Entries on target coordinates
==============================

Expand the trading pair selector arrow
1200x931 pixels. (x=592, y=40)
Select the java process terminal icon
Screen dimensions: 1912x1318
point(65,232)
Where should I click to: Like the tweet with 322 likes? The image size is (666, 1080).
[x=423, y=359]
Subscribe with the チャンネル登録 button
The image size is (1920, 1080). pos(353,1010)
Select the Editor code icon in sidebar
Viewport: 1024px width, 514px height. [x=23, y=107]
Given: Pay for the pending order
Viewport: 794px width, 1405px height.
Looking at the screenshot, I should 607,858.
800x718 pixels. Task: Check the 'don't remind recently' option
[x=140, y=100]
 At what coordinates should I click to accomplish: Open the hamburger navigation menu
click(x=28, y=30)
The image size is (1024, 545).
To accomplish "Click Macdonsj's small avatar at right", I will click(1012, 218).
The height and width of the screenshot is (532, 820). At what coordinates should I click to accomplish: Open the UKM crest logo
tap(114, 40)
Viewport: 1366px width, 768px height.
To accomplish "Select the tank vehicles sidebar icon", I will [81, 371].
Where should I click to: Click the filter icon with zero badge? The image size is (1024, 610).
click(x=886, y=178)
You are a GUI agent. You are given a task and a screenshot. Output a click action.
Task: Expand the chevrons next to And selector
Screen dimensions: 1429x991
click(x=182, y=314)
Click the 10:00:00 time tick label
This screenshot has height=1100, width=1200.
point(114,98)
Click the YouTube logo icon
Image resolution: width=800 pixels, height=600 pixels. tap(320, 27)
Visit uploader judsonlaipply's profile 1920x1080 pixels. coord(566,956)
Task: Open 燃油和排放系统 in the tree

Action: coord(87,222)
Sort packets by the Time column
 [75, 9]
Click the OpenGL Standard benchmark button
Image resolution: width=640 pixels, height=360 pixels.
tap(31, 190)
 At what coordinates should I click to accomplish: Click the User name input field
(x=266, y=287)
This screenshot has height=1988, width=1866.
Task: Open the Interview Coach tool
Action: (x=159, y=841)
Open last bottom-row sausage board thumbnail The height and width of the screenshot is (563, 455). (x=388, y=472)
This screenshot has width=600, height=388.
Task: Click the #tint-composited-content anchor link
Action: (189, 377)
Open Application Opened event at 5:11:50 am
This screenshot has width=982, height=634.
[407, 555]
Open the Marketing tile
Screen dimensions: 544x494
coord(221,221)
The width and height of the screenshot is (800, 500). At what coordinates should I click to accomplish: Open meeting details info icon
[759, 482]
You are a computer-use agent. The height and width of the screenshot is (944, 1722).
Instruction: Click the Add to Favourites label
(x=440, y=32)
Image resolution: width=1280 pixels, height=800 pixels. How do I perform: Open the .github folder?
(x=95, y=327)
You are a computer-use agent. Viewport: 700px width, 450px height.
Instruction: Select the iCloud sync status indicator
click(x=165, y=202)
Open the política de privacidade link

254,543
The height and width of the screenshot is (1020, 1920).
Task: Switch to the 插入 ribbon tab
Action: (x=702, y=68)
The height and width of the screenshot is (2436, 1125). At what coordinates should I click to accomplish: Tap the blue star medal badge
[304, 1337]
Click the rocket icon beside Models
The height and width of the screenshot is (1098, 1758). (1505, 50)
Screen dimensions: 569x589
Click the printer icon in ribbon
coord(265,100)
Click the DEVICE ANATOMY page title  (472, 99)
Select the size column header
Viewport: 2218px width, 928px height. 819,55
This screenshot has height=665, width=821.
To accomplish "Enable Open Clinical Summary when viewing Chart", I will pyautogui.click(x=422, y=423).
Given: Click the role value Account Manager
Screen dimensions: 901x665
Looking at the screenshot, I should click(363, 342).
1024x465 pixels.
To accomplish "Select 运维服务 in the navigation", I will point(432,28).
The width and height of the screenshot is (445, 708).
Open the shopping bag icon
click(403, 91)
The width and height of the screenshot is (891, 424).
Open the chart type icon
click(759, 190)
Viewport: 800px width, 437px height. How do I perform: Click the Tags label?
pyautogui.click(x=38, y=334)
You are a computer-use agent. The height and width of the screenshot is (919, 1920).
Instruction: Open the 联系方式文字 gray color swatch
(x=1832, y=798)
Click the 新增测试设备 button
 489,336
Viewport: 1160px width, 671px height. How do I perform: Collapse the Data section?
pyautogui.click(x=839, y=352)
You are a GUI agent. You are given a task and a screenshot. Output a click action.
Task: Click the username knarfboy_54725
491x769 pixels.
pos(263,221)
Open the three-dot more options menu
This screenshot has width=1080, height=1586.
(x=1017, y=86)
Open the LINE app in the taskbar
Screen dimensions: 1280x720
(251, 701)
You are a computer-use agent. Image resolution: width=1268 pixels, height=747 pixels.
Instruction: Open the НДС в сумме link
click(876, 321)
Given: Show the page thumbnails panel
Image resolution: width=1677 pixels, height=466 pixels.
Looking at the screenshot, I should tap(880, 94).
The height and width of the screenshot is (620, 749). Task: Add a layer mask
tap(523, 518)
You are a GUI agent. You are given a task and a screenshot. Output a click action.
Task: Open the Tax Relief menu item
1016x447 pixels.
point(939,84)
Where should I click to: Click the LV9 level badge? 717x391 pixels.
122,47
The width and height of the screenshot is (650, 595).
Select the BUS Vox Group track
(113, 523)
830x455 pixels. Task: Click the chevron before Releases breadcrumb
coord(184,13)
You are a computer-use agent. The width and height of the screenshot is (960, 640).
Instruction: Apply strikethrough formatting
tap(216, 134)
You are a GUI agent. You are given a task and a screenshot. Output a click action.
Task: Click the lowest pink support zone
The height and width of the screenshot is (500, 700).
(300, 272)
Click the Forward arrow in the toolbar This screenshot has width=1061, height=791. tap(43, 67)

==============================

TASK PROMPT
Transcribe the listing above line for line, keeping every character the same.

SOLVED EXERCISE
Expand the trading pair selector arrow
1200x931 pixels. (x=592, y=40)
Select the java process terminal icon
Screen dimensions: 1912x1318
point(65,232)
Where should I click to: Like the tweet with 322 likes? The image size is (666, 1080).
[x=423, y=359]
Subscribe with the チャンネル登録 button
The image size is (1920, 1080). pos(353,1010)
Select the Editor code icon in sidebar
Viewport: 1024px width, 514px height. [x=23, y=107]
Given: Pay for the pending order
Viewport: 794px width, 1405px height.
Looking at the screenshot, I should 607,858.
800x718 pixels. Task: Check the 'don't remind recently' option
[x=140, y=100]
 At what coordinates should I click to accomplish: Open the hamburger navigation menu
click(x=28, y=30)
The image size is (1024, 545).
To accomplish "Click Macdonsj's small avatar at right", I will click(1012, 218).
The height and width of the screenshot is (532, 820). At what coordinates should I click to accomplish: Open the UKM crest logo
tap(114, 40)
Viewport: 1366px width, 768px height.
To accomplish "Select the tank vehicles sidebar icon", I will [81, 371].
Where should I click to: Click the filter icon with zero badge? The image size is (1024, 610).
click(x=886, y=178)
You are a GUI agent. You are given a task and a screenshot. Output a click action.
Task: Expand the chevrons next to And selector
Screen dimensions: 1429x991
click(x=182, y=314)
Click the 10:00:00 time tick label
This screenshot has height=1100, width=1200.
point(114,98)
Click the YouTube logo icon
Image resolution: width=800 pixels, height=600 pixels. tap(320, 27)
Visit uploader judsonlaipply's profile 1920x1080 pixels. coord(566,956)
Task: Open 燃油和排放系统 in the tree

Action: coord(87,222)
Sort packets by the Time column
 [75, 9]
Click the OpenGL Standard benchmark button
Image resolution: width=640 pixels, height=360 pixels.
tap(31, 190)
 At what coordinates should I click to accomplish: Click the User name input field
(x=266, y=287)
This screenshot has height=1988, width=1866.
Task: Open the Interview Coach tool
Action: (x=159, y=841)
Open last bottom-row sausage board thumbnail The height and width of the screenshot is (563, 455). (x=388, y=472)
This screenshot has width=600, height=388.
Task: Click the #tint-composited-content anchor link
Action: (189, 377)
Open Application Opened event at 5:11:50 am
This screenshot has width=982, height=634.
[407, 555]
Open the Marketing tile
Screen dimensions: 544x494
coord(221,221)
The width and height of the screenshot is (800, 500). At what coordinates should I click to accomplish: Open meeting details info icon
[759, 482]
You are a computer-use agent. The height and width of the screenshot is (944, 1722).
Instruction: Click the Add to Favourites label
(x=440, y=32)
Image resolution: width=1280 pixels, height=800 pixels. How do I perform: Open the .github folder?
(x=95, y=327)
You are a computer-use agent. Viewport: 700px width, 450px height.
Instruction: Select the iCloud sync status indicator
click(x=165, y=202)
Open the política de privacidade link

254,543
The height and width of the screenshot is (1020, 1920).
Task: Switch to the 插入 ribbon tab
Action: (x=702, y=68)
The height and width of the screenshot is (2436, 1125). At what coordinates should I click to accomplish: Tap the blue star medal badge
[304, 1337]
Click the rocket icon beside Models
The height and width of the screenshot is (1098, 1758). (1505, 50)
Screen dimensions: 569x589
Click the printer icon in ribbon
coord(265,100)
Click the DEVICE ANATOMY page title  (472, 99)
Select the size column header
Viewport: 2218px width, 928px height. 819,55
This screenshot has height=665, width=821.
To accomplish "Enable Open Clinical Summary when viewing Chart", I will pyautogui.click(x=422, y=423).
Given: Click the role value Account Manager
Screen dimensions: 901x665
Looking at the screenshot, I should click(363, 342).
1024x465 pixels.
To accomplish "Select 运维服务 in the navigation", I will point(432,28).
The width and height of the screenshot is (445, 708).
Open the shopping bag icon
click(403, 91)
The width and height of the screenshot is (891, 424).
Open the chart type icon
click(759, 190)
Viewport: 800px width, 437px height. How do I perform: Click the Tags label?
pyautogui.click(x=38, y=334)
You are a computer-use agent. The height and width of the screenshot is (919, 1920).
Instruction: Open the 联系方式文字 gray color swatch
(x=1832, y=798)
Click the 新增测试设备 button
 489,336
Viewport: 1160px width, 671px height. How do I perform: Collapse the Data section?
pyautogui.click(x=839, y=352)
You are a GUI agent. You are given a task and a screenshot. Output a click action.
Task: Click the username knarfboy_54725
491x769 pixels.
pos(263,221)
Open the three-dot more options menu
This screenshot has width=1080, height=1586.
(x=1017, y=86)
Open the LINE app in the taskbar
Screen dimensions: 1280x720
(251, 701)
You are a computer-use agent. Image resolution: width=1268 pixels, height=747 pixels.
Instruction: Open the НДС в сумме link
click(876, 321)
Given: Show the page thumbnails panel
Image resolution: width=1677 pixels, height=466 pixels.
Looking at the screenshot, I should tap(880, 94).
The height and width of the screenshot is (620, 749). Task: Add a layer mask
tap(523, 518)
You are a GUI agent. You are given a task and a screenshot. Output a click action.
Task: Open the Tax Relief menu item
1016x447 pixels.
point(939,84)
Where should I click to: Click the LV9 level badge? 717x391 pixels.
122,47
The width and height of the screenshot is (650, 595).
Select the BUS Vox Group track
(113, 523)
830x455 pixels. Task: Click the chevron before Releases breadcrumb
coord(184,13)
You are a computer-use agent. The width and height of the screenshot is (960, 640).
Instruction: Apply strikethrough formatting
tap(216, 134)
You are a GUI agent. You are given a task and a screenshot. Output a click action.
Task: Click the lowest pink support zone
The height and width of the screenshot is (500, 700).
(300, 272)
Click the Forward arrow in the toolbar This screenshot has width=1061, height=791. tap(43, 67)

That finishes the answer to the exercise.